Все это говорит в пользу высокого уровня цивилизации в строго материальном смысле слова, но, к сожалению, неуемная жажда тешить себя визуальными радостями граничит с бахвальством, что в условиях буржуазной демократии равнозначно пошлости. Голландия не избежала этой участи, как показывает творчество Питера де Хоха. В 1660-м он писал простые чистенькие интерьеры: прибранное, залитое светом уютное пространство. Через десять лет интерьеры на его картинах уже роскошные, вместо беленых стен – обивка из испанской кожи с золотым тиснением. Народ разбогател, а картины утратили половину своего очарования. За неимением лучшего буржуазный капитализм начал выпячивать самодовольство и сентиментальность. Стоит ли удивляться, что ранневикторианские художники подражали жанровым картинам Метсю и Терборха. Философия, ставившая во главу угла опыт и наблюдение, подразумевала запрос на реализм в самом буквальном смысле слова. В XIX веке одной из самых знаменитых голландских картин считался «Бык» Паулюса Поттера. Честно говоря, я и сейчас нахожу эту вещь неотразимой. Мне надоели абстракции – слишком быстро они приедаются и уже ничего, кроме скуки, не вызывают, а вот бесхитростный реализм овечьей головы завораживает меня так, что я не могу оторвать от нее глаз, и огромный молодой бык, подчиняющий себе прекрасно написанный пейзаж, преследует меня как наваждение. Однако справедливости ради соглашусь, что буржуазные сантименты вкупе с реализмом оборачиваются порой страшной пошлостью. Наверное, историк-детерминист, анализируя общественно-экономические отношения в Голландии XVII века, сказал бы, что другого искусства у голландцев и быть не могло. Допустим, но ведь у них есть Рембрандт.

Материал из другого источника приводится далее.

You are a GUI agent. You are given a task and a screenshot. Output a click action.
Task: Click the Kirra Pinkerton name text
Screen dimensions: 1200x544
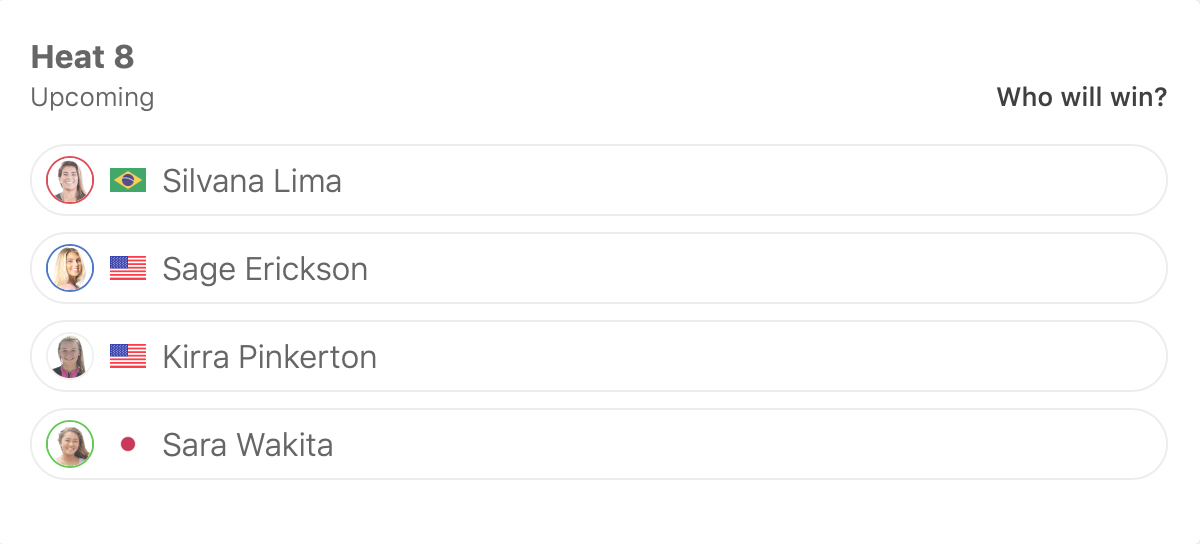[x=269, y=357]
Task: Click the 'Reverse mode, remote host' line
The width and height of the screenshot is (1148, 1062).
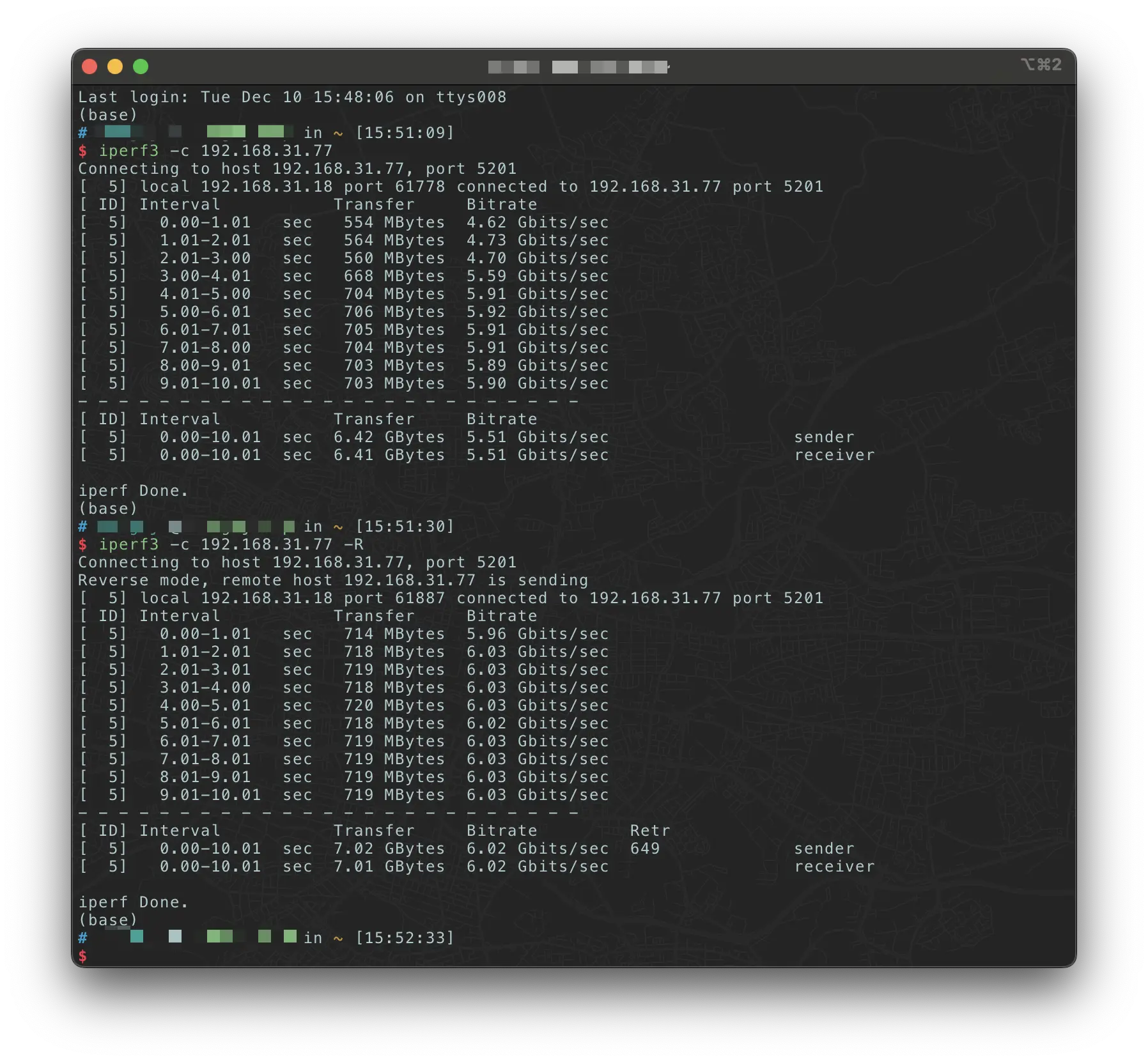Action: pyautogui.click(x=332, y=580)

Изучая историю цивилизации, необходимо стремиться к балансу в оценке индивидуальной гениальности и нравственного или духовного состояния общества. Рискуя показаться иррациональным, признаюсь, что я верю в человеческий гений. Верю в то, что все или почти все великое в этом мире свершилось благодаря гениальным личностям. И вместе с тем трудно отделаться от мысли, что такие титанические фигуры, как Данте, Микеланджело, Шекспир, Ньютон, Гёте, в известной мере выражают самый дух своей эпохи. Едва ли они могли достичь таких высот, если бы развивались в изоляции: слишком велик их масштаб, их непостижимая всеохватность. Словом, загадка. Вот почему случай Рембрандта так важен в свете этой дилеммы. Нет ничего проще – и удобнее для историка, – чем представить голландское искусство без Рембрандта, да и не было в Голландии никого хотя бы отдаленно сопоставимого с ним: это не Шекспир с плеядой поэтов и драматургов, предшественников и современников. Тем не менее сам факт, что Рембрандт добился мгновенного и триумфального успеха и больше со славой не расставался – его офорты и рисунки всегда были в моде – и что за двадцать лет чуть ли не каждый голландский художник прошел через его мастерскую, доказывает только одно: духовная жизнь тогдашней Голландии нуждалась в нем и, значит, в каком-то смысле создала его.